[codetrotter]

I have four Yubikeys.

One of them is a black one that work gave me for use with the work computer. I’ve had this Yubikey for over 1 year.

Three of them are blue ones I bought from Amazon, that I also added to my SSO profile at work. I’ve had these Yubikeys for several months.

One of them I keep in my wallet most of the time. One of them I keep on my desk and bring in my backpack when I go somewhere. One I keep in a box. One is somewhere in the room.

I rotate between these, and I switch which one I keep in the wallet, which one I keep in a box etc.

It’s worked well for me so far. None of them have failed yet, and when one does fail or get lost I will remain confident that the other ones I have will continue to work long enough that I can order even more Yubikeys to replace which ever ones went bad.

[tuatoru]

Yeah, if you want to be a charity donating to Yubico, godspeed.

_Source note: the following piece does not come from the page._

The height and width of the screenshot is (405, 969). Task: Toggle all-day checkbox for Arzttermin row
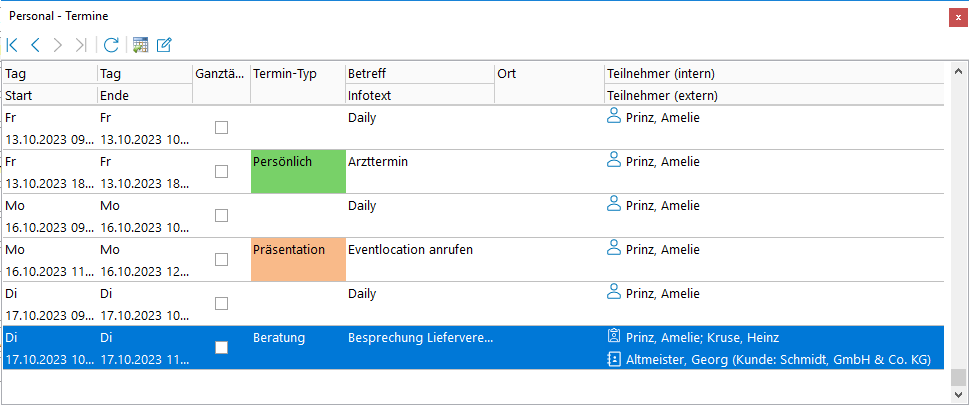pyautogui.click(x=221, y=171)
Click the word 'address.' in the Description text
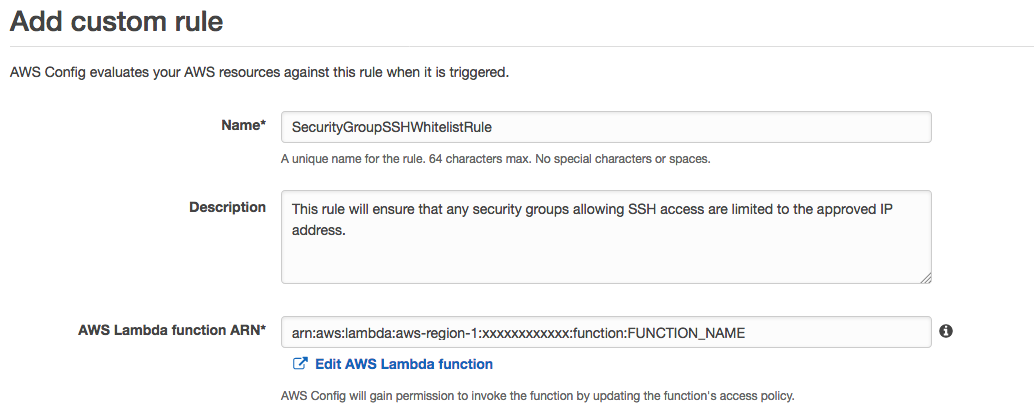 click(319, 230)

Not my cup of tea.

[sneak]

Yubikeys are $50. Ten are $500. Mine protect keys that can decrypt data worth hundreds of millions of dollars.

My $500 worth of Yubikeys has lasted me 5 years and counting, so we're at <$10/month TCO. That's to have 10 of them.

[gymbeaux]

Data worth hundreds of millions of dollars? What’s an example of data that an entity would realistically pay hundreds of millions of dollars for? The only thing that comes to mind would be the database backups of user data of a large company’s software, which is literally irreplaceable if lost (but then infinity is larger than one hundred million…)

[sneak]

I am the co-founder of Keyternal.

https://keytern.al (website painfully out of date)

I estimate the hundreds of thousands of cryptocurrency private keys we safeguard (in conjunction with the keys held in other organizations, via multisig) have at points in time protected somewhere on the order of single digit billions USD.

We're not a wallet provider, just a backup key storage service, so I couldn't get exact figures even if I wanted to: by design we don't have that information about our customers.

The PGP-encrypted keys are held completely offline (cold) in vaults, the set of Yubikeys (in other, different vaults) is used during signing ceremonies to temporarily decrypt them (only in ram, on offline computers without storage) to produce recovery signatures when our customers run out of other options. We're the last resort in a DR plan.

It requires careful coordination with another keyholder (a different organization) to produce valid transactions; neither ours nor theirs alone is sufficient. Transactions need two signatures: one from each. In that sense, neither key is "worth" anything by itself, but together they protect large sums.

[codetrotter]

What happens when someone that stores their keys with you pass away? Do you have contact details for who in their family to reach out to, to help them recover the money of the deceased person?